CONSIGNE =
Répondez aux questions suivantes à partir du texte ci-dessous sur le single « PUNK PANTHER » de KOJ :
(a) De quelle ville KOJ est-il présenté comme la voix contestataire la plus incisive ?
(b) Aux frontières de quels genres musicaux l'artiste évolue-t-il ?
(c) Après quelle période le titre a-t-il été conçu ?

TEXTE À ANALYSER =
# # #
Dans un paysage britannique asphyxié par le chaos politique et une fatigue sociale palpable, la voix contestataire la plus incisive de Liverpool fait aujourd’hui son grand retour attendu. KOJ revient sur le devant de la scène et frappe un grand coup avec « PUNK PANTHER », un single féroce qui propulse son esthétique contestataire vers des sommets d’une lourdeur inédite.
Évoluant avec une agilité rare aux frontières du grime, du rap et du punk, l’artiste ne se contente plus de documenter le déclin de son époque : il le défie ouvertement. Ce nouveau morceau viscéral pose les fondations d’une nouvelle ère artistique que KOJ annonce chargée, frontale et viscéralement impossible à ignorer. Conçu après une période intense de rénovations spirituelles et de quête identitaire, le titre capture l’essence même de l’air du temps : une atmosphère brute, insoumise et impérieuse.
Au-delà de l’agressivité sonore, « PUNK PANTHER » ouvre une porte dérobée sur un univers créatif bien plus vaste. KOJ y explore avec une grande lucidité le chaos extérieur de la Grande-Bretagne moderne, tout en le mettant en miroir avec les batailles intimes qu’il engendre chez l’individu. Ce premier jet, organique et texturé, s’impose comme une catharsis nécessaire où la rage politique se mêle à une introspection salvatrice.
# # #
JEU DE DONNÉES =
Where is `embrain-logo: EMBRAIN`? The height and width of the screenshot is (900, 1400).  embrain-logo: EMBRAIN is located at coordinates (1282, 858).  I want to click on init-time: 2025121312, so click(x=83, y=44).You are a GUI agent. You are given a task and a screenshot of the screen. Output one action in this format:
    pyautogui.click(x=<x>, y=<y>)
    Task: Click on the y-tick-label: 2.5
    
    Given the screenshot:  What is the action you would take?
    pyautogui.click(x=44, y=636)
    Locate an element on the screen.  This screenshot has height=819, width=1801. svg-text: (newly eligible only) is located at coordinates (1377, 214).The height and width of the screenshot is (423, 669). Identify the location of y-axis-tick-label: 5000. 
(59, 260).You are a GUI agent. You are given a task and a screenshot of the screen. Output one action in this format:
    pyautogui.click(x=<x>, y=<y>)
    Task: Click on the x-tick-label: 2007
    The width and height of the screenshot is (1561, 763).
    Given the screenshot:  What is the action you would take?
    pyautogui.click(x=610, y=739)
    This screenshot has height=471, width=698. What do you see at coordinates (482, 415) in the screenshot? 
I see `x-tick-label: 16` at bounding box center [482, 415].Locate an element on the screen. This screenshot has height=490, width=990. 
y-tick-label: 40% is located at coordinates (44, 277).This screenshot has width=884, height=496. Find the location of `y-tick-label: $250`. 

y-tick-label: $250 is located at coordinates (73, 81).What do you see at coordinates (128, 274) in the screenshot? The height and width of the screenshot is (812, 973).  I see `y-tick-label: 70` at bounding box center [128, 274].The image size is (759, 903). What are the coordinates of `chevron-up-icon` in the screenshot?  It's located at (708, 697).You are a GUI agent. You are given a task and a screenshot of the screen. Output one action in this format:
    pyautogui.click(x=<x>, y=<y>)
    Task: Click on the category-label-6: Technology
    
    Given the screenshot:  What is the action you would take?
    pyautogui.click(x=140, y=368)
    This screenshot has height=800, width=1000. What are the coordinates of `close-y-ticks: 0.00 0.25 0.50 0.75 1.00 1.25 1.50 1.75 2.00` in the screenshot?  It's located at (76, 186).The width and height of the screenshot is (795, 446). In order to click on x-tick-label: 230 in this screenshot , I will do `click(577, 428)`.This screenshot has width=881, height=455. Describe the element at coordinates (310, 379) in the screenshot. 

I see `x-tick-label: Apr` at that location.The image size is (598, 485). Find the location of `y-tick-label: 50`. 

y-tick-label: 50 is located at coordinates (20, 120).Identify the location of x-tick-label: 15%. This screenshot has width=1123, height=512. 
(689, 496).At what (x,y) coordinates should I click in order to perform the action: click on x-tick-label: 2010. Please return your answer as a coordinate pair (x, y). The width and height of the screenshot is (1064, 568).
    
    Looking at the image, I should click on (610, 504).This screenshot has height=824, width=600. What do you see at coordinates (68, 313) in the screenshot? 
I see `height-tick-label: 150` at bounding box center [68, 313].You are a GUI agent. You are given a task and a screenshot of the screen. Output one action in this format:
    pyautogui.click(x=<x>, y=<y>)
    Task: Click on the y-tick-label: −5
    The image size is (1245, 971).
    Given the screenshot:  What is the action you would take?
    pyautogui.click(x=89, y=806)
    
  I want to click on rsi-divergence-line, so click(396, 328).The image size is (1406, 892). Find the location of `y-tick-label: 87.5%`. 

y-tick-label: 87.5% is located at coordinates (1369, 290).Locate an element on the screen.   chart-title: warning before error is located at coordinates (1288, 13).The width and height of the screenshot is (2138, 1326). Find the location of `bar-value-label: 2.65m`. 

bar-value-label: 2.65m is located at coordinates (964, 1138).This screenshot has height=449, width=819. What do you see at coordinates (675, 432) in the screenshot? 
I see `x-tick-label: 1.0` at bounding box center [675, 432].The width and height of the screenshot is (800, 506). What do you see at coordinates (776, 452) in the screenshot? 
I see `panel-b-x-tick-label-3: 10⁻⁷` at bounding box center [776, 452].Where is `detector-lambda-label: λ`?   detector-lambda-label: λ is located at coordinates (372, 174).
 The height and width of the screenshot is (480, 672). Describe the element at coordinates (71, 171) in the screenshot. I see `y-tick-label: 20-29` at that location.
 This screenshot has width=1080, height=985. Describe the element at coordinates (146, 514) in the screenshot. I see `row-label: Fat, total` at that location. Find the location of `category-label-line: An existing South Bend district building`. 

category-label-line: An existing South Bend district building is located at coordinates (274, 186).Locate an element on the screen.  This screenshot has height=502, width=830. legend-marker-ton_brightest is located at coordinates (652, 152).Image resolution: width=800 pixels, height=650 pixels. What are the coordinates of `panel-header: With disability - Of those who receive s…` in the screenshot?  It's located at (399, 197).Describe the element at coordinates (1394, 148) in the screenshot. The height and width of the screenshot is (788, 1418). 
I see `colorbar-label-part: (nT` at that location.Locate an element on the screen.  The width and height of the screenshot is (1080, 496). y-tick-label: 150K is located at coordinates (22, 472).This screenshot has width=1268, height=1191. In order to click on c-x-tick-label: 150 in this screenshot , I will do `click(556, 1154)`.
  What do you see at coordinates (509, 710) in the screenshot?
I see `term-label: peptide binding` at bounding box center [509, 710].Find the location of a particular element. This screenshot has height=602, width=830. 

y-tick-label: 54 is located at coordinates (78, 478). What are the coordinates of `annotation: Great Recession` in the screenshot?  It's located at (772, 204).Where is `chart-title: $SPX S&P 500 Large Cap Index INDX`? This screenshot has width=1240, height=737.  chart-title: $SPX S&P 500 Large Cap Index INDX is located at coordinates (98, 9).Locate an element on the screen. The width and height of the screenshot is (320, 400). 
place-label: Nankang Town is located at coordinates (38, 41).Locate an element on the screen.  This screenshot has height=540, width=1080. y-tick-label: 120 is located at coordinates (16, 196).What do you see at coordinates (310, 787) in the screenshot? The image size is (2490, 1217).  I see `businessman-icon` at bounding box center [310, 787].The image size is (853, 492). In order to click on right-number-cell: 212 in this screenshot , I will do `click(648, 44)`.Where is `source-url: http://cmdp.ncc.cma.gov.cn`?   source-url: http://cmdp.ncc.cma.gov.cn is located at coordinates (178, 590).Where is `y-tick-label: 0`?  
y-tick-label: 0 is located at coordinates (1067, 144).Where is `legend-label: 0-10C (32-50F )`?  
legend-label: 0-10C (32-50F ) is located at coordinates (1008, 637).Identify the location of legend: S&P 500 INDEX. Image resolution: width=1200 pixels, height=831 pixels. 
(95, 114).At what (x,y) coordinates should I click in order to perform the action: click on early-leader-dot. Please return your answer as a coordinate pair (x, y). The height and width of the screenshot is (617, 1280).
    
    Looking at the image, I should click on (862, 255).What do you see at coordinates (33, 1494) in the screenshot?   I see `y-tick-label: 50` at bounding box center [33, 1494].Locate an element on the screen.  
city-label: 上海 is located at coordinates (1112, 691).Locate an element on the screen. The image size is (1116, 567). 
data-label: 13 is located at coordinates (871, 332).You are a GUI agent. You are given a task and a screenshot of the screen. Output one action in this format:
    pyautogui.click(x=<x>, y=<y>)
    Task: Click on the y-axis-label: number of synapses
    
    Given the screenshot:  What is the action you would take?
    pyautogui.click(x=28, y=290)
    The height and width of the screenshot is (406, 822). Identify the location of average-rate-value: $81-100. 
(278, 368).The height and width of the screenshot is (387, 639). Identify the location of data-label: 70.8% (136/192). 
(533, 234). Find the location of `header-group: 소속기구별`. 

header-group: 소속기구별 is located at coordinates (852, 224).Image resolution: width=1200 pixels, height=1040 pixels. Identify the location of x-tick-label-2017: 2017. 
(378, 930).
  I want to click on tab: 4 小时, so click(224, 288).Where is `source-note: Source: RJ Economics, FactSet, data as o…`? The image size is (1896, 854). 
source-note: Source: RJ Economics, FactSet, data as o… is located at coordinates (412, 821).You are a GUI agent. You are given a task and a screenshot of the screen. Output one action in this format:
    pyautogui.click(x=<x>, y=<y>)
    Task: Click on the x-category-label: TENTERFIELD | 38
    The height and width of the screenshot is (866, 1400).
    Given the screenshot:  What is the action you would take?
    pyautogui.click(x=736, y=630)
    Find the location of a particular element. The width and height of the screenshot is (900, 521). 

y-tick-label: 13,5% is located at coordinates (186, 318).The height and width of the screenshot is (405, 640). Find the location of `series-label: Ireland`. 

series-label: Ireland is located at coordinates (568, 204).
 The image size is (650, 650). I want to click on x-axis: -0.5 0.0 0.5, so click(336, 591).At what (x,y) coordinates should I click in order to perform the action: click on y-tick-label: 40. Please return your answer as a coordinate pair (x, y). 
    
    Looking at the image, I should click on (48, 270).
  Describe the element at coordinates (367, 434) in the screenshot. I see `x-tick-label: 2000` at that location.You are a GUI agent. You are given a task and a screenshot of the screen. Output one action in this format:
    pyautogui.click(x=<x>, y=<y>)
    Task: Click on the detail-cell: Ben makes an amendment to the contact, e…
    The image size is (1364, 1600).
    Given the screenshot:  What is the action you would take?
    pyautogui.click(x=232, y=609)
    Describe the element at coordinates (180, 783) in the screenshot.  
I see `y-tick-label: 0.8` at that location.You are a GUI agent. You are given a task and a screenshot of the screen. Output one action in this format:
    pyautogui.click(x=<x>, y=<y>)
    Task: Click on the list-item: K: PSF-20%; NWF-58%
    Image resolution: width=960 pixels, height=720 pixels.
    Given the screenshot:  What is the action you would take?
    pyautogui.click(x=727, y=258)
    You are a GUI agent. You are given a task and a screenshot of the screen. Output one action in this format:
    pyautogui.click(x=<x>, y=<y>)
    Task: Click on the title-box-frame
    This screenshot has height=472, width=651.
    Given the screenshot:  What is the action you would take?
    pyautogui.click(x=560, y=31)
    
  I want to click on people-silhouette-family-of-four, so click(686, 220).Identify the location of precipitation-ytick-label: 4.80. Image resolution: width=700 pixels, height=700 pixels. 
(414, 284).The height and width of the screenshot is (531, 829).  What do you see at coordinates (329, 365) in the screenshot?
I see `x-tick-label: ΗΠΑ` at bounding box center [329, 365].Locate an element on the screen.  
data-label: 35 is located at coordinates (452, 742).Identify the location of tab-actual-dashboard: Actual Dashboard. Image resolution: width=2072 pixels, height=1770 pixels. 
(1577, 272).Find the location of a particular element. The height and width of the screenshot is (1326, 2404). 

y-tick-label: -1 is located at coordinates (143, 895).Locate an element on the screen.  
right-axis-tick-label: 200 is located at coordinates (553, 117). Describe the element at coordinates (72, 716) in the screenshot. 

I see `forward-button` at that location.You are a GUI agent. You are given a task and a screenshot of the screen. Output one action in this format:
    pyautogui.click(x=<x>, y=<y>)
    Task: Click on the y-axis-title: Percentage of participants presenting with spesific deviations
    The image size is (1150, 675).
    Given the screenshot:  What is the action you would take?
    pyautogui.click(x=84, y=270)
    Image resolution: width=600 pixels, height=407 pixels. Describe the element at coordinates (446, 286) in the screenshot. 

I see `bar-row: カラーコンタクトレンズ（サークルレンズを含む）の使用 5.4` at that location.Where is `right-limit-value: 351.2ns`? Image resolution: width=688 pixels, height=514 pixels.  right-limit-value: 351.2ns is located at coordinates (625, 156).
# # #
ZONE DE RÉPONSE =
(a) Liverpool.
(b) Le grime, le rap et le punk.
(c) Après une période intense de rénovations spirituelles et de quête identitaire.